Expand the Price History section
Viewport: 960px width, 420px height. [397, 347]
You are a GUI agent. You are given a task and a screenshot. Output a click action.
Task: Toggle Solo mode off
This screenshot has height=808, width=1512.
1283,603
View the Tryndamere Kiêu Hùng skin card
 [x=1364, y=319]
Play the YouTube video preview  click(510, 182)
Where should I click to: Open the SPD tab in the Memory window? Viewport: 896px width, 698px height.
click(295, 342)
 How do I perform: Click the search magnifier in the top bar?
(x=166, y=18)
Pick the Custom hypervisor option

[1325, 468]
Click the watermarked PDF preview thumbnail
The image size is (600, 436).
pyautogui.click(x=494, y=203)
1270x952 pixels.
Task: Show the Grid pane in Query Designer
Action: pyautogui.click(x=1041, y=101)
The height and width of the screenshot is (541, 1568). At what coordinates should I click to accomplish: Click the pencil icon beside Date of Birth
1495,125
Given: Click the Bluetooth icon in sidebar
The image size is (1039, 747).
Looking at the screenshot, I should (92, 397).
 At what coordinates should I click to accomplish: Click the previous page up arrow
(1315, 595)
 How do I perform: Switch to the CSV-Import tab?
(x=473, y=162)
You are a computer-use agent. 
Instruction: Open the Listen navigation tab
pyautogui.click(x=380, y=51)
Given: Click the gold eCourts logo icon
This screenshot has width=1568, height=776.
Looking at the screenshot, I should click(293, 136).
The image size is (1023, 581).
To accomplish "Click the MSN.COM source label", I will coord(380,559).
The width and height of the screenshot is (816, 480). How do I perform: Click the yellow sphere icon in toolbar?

=== Work to complete ===
Copy every line of the listing above again, substituting "canvas size" for each "image size" and keeping everything else the same.

=== Exercise answer ===
Expand the Price History section
Viewport: 960px width, 420px height. [397, 347]
You are a GUI agent. You are given a task and a screenshot. Output a click action.
Task: Toggle Solo mode off
This screenshot has height=808, width=1512.
1283,603
View the Tryndamere Kiêu Hùng skin card
 [x=1364, y=319]
Play the YouTube video preview  click(510, 182)
Where should I click to: Open the SPD tab in the Memory window? Viewport: 896px width, 698px height.
click(295, 342)
 How do I perform: Click the search magnifier in the top bar?
(x=166, y=18)
Pick the Custom hypervisor option

[1325, 468]
Click the watermarked PDF preview thumbnail
The canvas size is (600, 436).
pyautogui.click(x=494, y=203)
1270x952 pixels.
Task: Show the Grid pane in Query Designer
Action: pyautogui.click(x=1041, y=101)
The height and width of the screenshot is (541, 1568). At what coordinates should I click to accomplish: Click the pencil icon beside Date of Birth
1495,125
Given: Click the Bluetooth icon in sidebar
The canvas size is (1039, 747).
Looking at the screenshot, I should (92, 397).
 At what coordinates should I click to accomplish: Click the previous page up arrow
(1315, 595)
 How do I perform: Switch to the CSV-Import tab?
(x=473, y=162)
You are a computer-use agent. 
Instruction: Open the Listen navigation tab
pyautogui.click(x=380, y=51)
Given: Click the gold eCourts logo icon
This screenshot has width=1568, height=776.
Looking at the screenshot, I should click(293, 136).
The canvas size is (1023, 581).
To accomplish "Click the MSN.COM source label", I will coord(380,559).
The width and height of the screenshot is (816, 480). How do I perform: Click the yellow sphere icon in toolbar?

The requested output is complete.